Find the line with "Where should I" in the entries below. Repeat it, every following line, and the line with "The height and", exactly and with nothing added.

*Records provided*.
===

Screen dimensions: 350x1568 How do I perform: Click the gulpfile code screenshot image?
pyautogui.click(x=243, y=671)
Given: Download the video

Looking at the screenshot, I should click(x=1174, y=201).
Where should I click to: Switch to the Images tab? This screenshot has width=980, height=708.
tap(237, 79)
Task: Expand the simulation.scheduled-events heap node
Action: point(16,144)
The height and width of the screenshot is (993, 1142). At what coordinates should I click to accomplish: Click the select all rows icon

===

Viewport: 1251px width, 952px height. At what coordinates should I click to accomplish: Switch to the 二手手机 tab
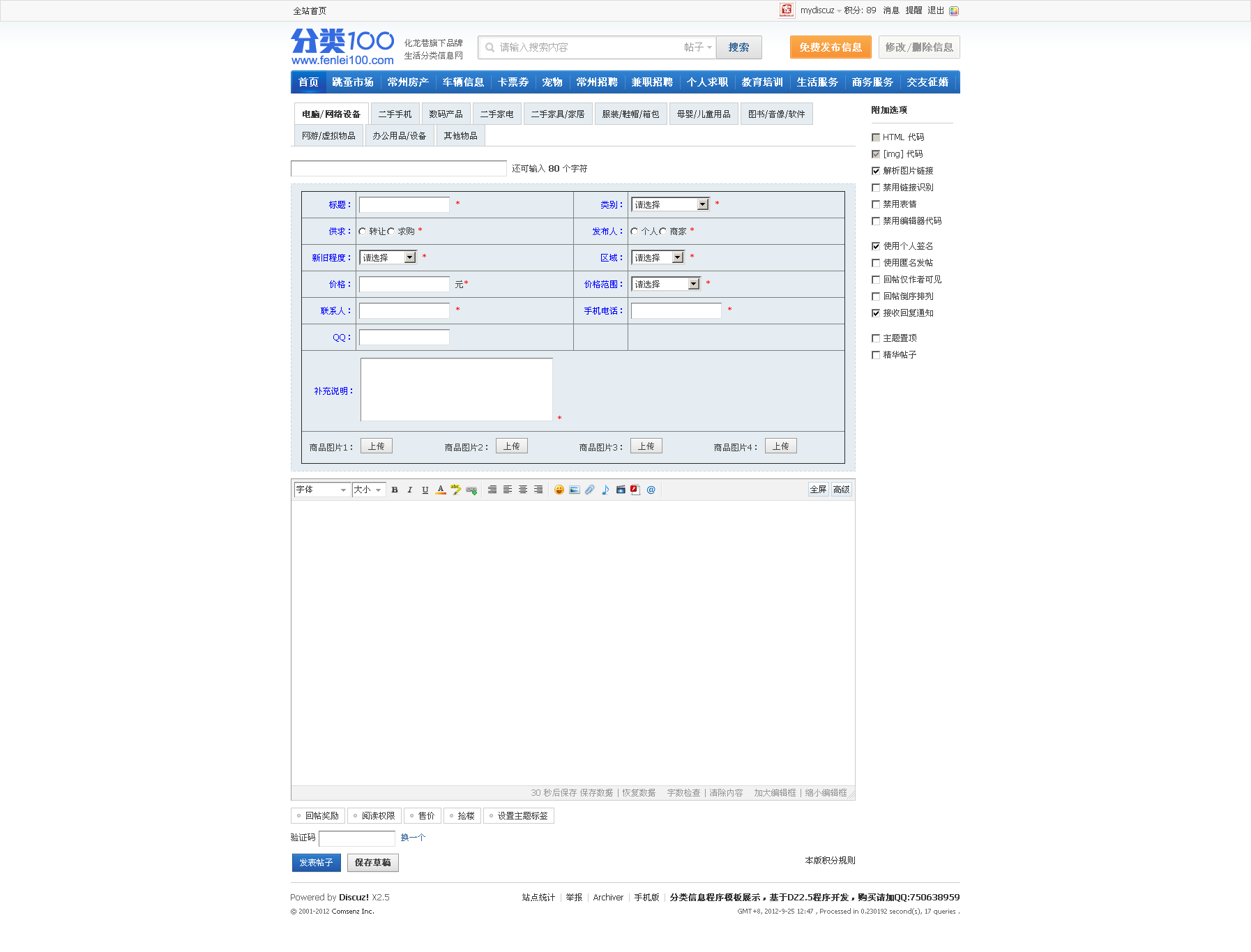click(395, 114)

===

*Result for this exercise*.
Where should I click to: Switch to the Images tab? This screenshot has width=980, height=708.
tap(237, 79)
Task: Expand the simulation.scheduled-events heap node
Action: point(16,144)
The height and width of the screenshot is (993, 1142). At what coordinates should I click to accomplish: Click the select all rows icon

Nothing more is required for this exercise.